## [Extract provided]
↓↓↓
MMEvalPro: Calibrating Multimodal Benchmarks Towards Trustworthy and Efficient Evaluation
Jinsheng Huang, Liang Chen, Taian Guo, Fu Zeng, Yusheng Zhao, Bohan Wu, Ye Yuan, Haozhe Zhao, Zhihui Guo, Yichi Zhang, Jingyang Yuan, Wei Ju, Luchen Liu, Tianyu Liu, Baobao Chang, Ming Zhang
2024-07-02

Summary
This paper talks about MMEvalPro, a new benchmark designed to improve how we evaluate large multimodal models (LMMs) by making sure the tests are fair and reliable. It focuses on enhancing the accuracy of assessments that involve both images and text.
What's the problem?
Current benchmarks for evaluating LMMs often have biases that can lead to misleading results. For example, some large language models (LLMs) that can't actually see images still perform well on tests that include visual elements. This raises questions about the credibility of these evaluations, as it suggests that the tests might not be accurately measuring the models' true abilities.
What's the solution?
To tackle this problem, the authors developed MMEvalPro, which uses a trilogy evaluation pipeline. This means that for each question in existing benchmarks, they create three related questions: one about perception (how well the model understands the image), one about knowledge (what the model knows), and the original question. By doing this, they can better assess whether a model truly understands a problem rather than just guessing. MMEvalPro includes over 6,400 questions, with a significant portion created by human experts to ensure quality.
Why it matters?
This research is important because it provides a more trustworthy way to evaluate LMMs, which is crucial for advancing AI technology. By ensuring that evaluations are fair and reflect actual understanding, MMEvalPro can help researchers develop better models and improve their performance in real-world tasks. This advancement is essential for applications in fields like healthcare, education, and autonomous systems where accurate decision-making is critical.
↑↑↑
## [What you need to do]
In the MMEvalPro paper summary, print the part that opens with the words "Current benchmarks for" and closes with "models' true abilities.", unchanged.

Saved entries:
↓↓↓
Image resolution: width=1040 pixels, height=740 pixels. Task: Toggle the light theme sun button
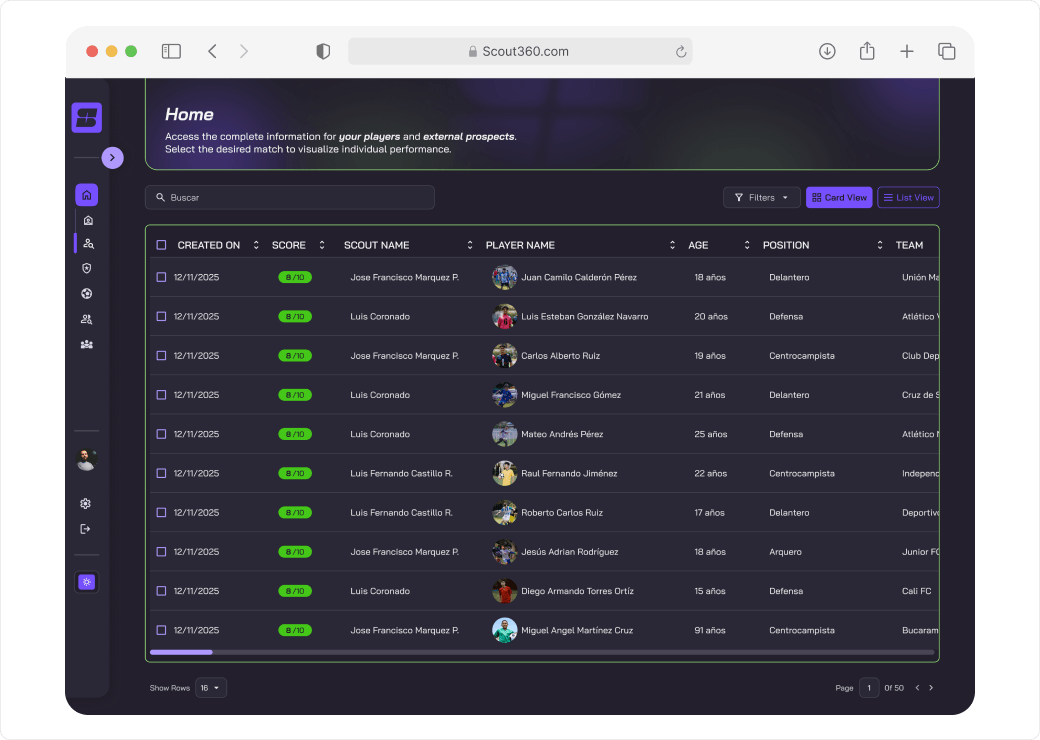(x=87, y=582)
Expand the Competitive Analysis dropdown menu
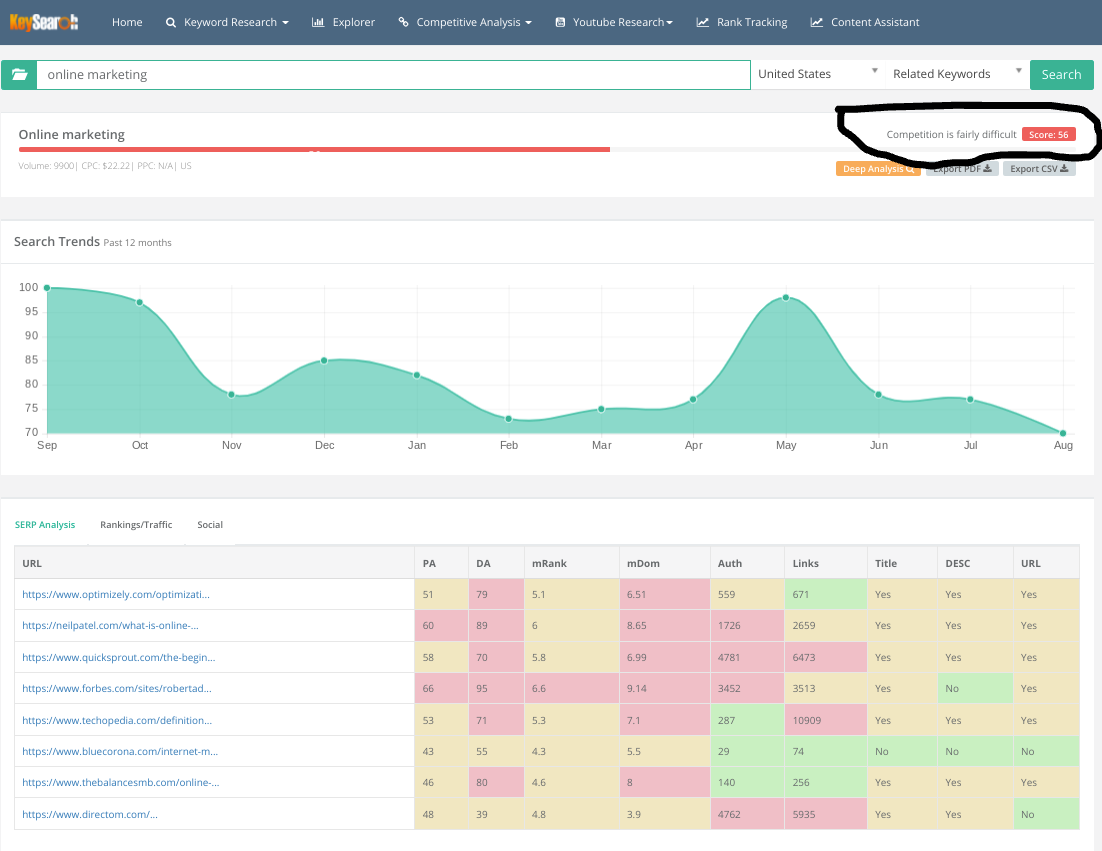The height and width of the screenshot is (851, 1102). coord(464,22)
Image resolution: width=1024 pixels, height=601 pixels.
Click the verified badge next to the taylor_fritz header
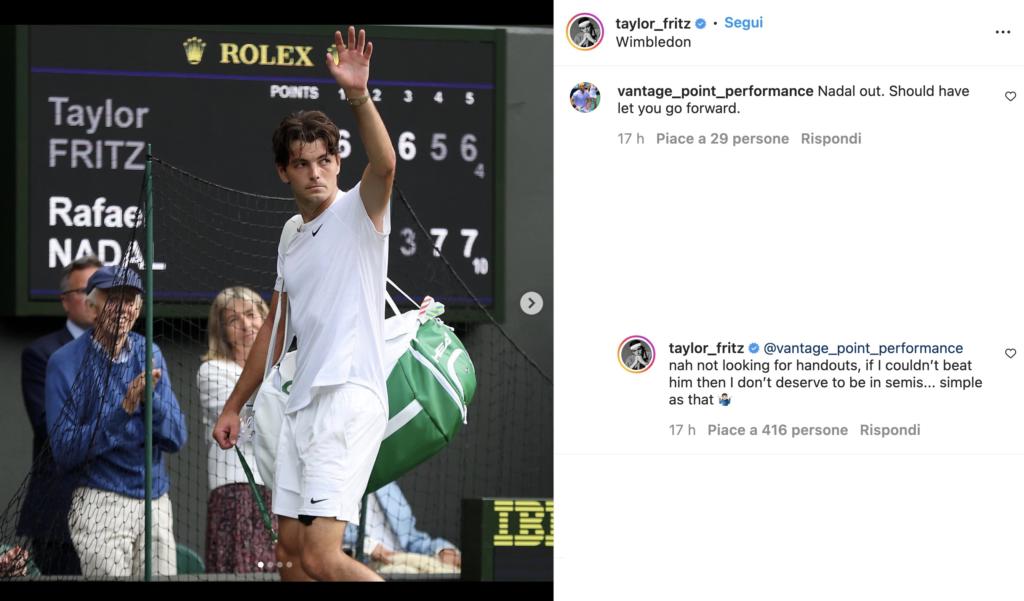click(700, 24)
↑↑↑
## [Solution to the problem]
Current benchmarks for evaluating LMMs often have biases that can lead to misleading results. For example, some large language models (LLMs) that can't actually see images still perform well on tests that include visual elements. This raises questions about the credibility of these evaluations, as it suggests that the tests might not be accurately measuring the models' true abilities.